第四十四話 青画と望月
「いいかい望月、我々月読は天河家を守るために存在しているんだ。だから常に己を鍛え続けなくてはならない」
「ですが父上……当主様はとても強いのですよね?」
天河家の直系はほぼ例外なく強力な異能を有している。代々月読を率いる灰原家当主であっても異能を使われたらまず勝負にならないと聞く。

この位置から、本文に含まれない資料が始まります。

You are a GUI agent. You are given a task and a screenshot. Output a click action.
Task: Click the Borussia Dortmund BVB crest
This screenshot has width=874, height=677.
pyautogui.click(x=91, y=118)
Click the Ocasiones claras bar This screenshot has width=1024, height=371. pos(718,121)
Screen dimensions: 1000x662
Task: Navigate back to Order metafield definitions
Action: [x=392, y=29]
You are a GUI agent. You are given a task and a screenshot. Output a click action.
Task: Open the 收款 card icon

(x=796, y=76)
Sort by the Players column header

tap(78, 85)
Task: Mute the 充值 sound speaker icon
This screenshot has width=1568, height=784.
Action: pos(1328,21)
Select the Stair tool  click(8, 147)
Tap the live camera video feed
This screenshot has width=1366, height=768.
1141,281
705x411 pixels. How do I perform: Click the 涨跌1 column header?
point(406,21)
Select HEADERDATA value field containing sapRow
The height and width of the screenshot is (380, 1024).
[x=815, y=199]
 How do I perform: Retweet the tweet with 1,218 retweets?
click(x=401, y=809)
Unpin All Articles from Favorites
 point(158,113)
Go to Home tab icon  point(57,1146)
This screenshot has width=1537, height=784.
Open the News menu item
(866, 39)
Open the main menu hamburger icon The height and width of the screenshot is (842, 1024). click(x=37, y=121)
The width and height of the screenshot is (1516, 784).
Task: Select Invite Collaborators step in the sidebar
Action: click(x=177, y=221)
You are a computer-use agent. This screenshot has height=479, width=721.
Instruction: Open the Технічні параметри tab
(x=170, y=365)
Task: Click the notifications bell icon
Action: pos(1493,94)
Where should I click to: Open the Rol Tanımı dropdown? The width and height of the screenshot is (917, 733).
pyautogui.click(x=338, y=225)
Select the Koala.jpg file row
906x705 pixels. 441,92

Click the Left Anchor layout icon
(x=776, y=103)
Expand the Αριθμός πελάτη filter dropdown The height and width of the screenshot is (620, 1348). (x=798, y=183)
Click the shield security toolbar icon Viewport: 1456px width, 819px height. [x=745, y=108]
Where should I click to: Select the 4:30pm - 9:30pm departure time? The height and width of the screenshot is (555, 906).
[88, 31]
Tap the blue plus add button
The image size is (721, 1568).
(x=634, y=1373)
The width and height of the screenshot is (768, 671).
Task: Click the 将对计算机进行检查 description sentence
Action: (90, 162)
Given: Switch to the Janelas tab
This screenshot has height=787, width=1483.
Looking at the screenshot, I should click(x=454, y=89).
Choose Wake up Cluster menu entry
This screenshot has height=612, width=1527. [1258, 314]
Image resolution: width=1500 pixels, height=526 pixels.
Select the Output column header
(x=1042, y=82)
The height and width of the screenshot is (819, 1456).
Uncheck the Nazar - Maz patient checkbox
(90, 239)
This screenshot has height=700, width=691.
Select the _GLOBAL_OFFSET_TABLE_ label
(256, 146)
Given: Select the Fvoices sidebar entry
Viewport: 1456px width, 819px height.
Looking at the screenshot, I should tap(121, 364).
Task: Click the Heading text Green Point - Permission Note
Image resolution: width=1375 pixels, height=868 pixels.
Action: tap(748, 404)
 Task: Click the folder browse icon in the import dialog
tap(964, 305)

「そうだな、たしかに強い。だが同時に人間だ、命は一つしかないし目は二つしかない。食事や睡眠を取らなければ死んでしまう。それに――――本人は無事だったとしても周りの人間はそうではない。大切な人を失えば心が死ぬこともあるのだからね」
「どんな人間にも弱点はある……ということでしょうか?」
灰原家の人間は、物心ついた頃から月読として育てられる。戦闘術、諜報術はもちろん、薬や毒の知識、あらゆる状況を想定して訓練が施されるのだ。
「そうだ、そして――――それは我々にも同じことが言える。だからこそ日々の積み重ねが大事なのだ。何かあってから後悔するようなことになっては取り返しがつかないからね」
当主とそのご家族が事故にあったことは聞いていたが、はっきり言えば実感が無かった。それでも――――普段感情を見せない父が、後悔と苦渋に満ちた表情を見せたことで、ことの重大さが伝わってきた。
「望月、青画さまのことは知っているな?」
「はい、もちろんです」
天河家当主の長男、天河 青画さま。お会いしたことはないが、情報は叩きこまれているので、知らないことはないくらいよく存じ上げている。おそらくはご本人よりも。
「……今、天河家は危うい状況だ。黒乃さまが当主になられたがまだ幼い。この状況で敵対的な勢力が動く可能性もある。望月、お前には青画さまの護衛を頼みたい、出来るな?」
青画さまと私は年齢も近く、一緒に行動していても不自然ではない。もちろん月読が周囲を固めているが、やはりすぐ近くで護衛する者が必要になる。
いざという時には――――身体を投げ出してでも盾になれる者が。
私はまだ未熟だが、周囲の大人に混じって訓練を受けている。身体的な不利を補うだけの知識と技術もある。
「はい、出来ます」
正直、主のためとか忠誠心とかそういうことはよくわからない。ただ、ようやく自分が役に立てるのだという強い高揚感に突き動かされただけ。
「ふーん……あれが青画さまか……」
もちろん写真や動画で知ってはいるけれど、リアルタイムで自分の眼で確認するのとは情報の質が違う。保存された時点でその情報はすべて過去になるからだ。
特に――――青画さまの場合は昨日の情報ですらあてにならない。とにかく成長速度が尋常ではないのだ。
「この目で見ていても信じられない……」
早朝から始まる訓練は、意識を失って倒れ込むように眠るまで続く。しかもその訓練の合間にもあり得ない量の勉強もこなしている。
それだけではない。姉の食事だけでなく身の回りの世話、幼い妹の面倒までみている。メイドに任せることも出来るはずなのに、なぜかそれをしないのだ。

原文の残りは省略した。